Over the next two days, explore the sights and sounds in and around Gangtok. Walk to MG Road for your first traditional Sikkkimese meal, find your way to a local monastery in the late afternoon (usually 4pm) to join their prayers and chants, drive to Sikkim’s biggest monastery at Rumtek, catch a panoramic view of the city from the Hanuman temple top, and treat yourself to hot chocolate and a great view at Baker’s Café. Get chatting with the friendly locals, and hear about the transition of Sikkim from an independent kingdom to India’s last annexed state – stories that will soon be lost in time.
Days 6, 7 & 8: Stay at a traditional heritage house in West Sikkim
Hop on to a shared taxi from Gangtok in the morning or afternoon, and make your way like the locals do, up the winding mountain roads to a small village near Rinchenpong in West Sikkim.
Villages in Sikkim typically comprise of individual homes scattered across the mountain slope, and not clusters of homes together as in many other parts of India. And so when you arrive at your estate, it’ll be you with the mountains, snow-capped on clear days, misty on others. Meet your host, who has grown up on this very estate, believed to have been built in the late 1800s, and transformed the surrounding land into an organic oasis of walnut, mandarin and rhododendron trees, and seasonal veggies.

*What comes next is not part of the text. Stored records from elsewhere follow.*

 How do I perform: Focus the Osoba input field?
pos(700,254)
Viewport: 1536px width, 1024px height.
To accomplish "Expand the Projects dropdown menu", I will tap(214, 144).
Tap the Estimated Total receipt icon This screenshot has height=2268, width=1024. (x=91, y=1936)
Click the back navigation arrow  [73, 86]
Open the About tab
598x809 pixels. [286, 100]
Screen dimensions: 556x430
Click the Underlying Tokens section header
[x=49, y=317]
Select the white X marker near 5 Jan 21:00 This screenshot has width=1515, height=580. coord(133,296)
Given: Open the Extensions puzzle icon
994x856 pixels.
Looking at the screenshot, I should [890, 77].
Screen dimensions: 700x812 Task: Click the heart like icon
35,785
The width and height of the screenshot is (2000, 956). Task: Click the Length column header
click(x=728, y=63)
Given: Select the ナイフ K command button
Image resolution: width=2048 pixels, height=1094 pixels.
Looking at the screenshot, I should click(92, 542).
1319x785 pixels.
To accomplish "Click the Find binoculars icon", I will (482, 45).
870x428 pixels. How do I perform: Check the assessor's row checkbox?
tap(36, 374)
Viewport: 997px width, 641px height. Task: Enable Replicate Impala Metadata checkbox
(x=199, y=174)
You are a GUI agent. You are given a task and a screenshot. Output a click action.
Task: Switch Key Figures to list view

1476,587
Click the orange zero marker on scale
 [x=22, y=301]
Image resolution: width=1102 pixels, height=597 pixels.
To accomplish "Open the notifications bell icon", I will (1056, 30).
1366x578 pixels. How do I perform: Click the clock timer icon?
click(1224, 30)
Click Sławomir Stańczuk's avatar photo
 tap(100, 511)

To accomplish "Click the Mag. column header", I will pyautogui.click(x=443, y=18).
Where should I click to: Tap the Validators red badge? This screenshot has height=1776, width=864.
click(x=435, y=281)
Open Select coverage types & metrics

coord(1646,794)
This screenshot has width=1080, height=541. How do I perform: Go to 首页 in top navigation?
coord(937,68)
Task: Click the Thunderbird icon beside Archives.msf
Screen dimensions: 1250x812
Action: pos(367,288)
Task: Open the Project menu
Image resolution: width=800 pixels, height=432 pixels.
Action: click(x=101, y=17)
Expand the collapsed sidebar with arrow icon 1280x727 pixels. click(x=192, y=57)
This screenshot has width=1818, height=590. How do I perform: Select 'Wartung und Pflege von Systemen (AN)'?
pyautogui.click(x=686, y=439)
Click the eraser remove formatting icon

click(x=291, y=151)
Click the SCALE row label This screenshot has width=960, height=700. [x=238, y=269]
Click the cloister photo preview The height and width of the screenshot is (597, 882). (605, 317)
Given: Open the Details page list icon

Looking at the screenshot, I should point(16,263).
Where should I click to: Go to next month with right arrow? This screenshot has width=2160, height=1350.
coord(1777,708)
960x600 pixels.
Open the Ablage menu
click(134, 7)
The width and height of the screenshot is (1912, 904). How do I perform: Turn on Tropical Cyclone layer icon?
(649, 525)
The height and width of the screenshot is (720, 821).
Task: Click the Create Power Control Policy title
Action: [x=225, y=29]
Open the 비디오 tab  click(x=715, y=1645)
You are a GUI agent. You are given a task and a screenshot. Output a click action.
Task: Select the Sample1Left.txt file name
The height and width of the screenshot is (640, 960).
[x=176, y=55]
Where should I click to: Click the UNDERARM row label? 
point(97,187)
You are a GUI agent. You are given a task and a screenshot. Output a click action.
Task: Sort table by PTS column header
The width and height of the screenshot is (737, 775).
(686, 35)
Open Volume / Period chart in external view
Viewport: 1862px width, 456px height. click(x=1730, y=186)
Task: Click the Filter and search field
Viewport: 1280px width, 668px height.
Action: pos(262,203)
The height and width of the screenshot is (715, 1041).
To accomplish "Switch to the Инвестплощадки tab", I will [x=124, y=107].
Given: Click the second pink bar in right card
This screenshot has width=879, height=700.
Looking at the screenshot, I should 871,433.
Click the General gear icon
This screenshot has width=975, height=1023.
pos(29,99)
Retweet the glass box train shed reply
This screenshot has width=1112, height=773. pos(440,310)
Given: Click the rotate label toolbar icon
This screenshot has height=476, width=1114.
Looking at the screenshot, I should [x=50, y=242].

Cozy up in the old-fashioned luxury of your hut, climb up to its small loft to feel the tranquility of the mountains and spot colorful birds, indulge in traditional Sikkimese dishes cooked from farm to table, chat with your friendly host about life in these remote parts, walk down into the valley of red rhododendrons for spectacular views of the mountains beyond, or just do nothing in the lap of Mount Kanchendzonga (visible on clear days from the farm).
Spend your time in West Sikkim exploring the surrounding villages and monasteries on foot. Stroll back in time to traditional Bhotiya and Lepcha houses, catch glimpses of everyday life in these isolated villages, chat with the friendly locals, visit the local bazaar for a hot plate of maggi, join the monastery chants in the afternoon and feel the mountain echo with prayers, spot rare species of birds, and do day trips to the nearby villages of Yuksom and Pelling if you like. But most of all, slow down, soak in the natural beauty, let the calm of the mountains soak your soul, and fall in love with the simple joys of life in Sikkim.
On the last day of your trip, take a shared taxi to Siliguri to catch your flight or train home, carrying with you fond memories and stunning photographs of your journey from Darjeeling to Sikkim in the northeast Himalayas!
*Note: The walk is only for Indian nationals as international tourists are not allowed to cross into Sikkim from this point.
Contact us at firstname.lastname@example.org to get the detailed itinerary for this trip or to book your dates.
Twin sharing: INR 23,500 per person
Solo traveller: INR 40,000 per person
Does not include:
Best time to visit:
The best months to visit Darjeeling and Sikkim are from October to April, when the weather is pleasant during the day, chilly at night, and chances of clear skies are high. Nature is unpredictable, and whether you can see the snow-capped Kanchendzonga Range or not, is really upto your luck! The locals expect the clearest skies in October / November. Monsoons paint Sikkim a lush green with seasonal waterfalls, but also bring leeches to the hills – so the months from June to August are best for rain lovers.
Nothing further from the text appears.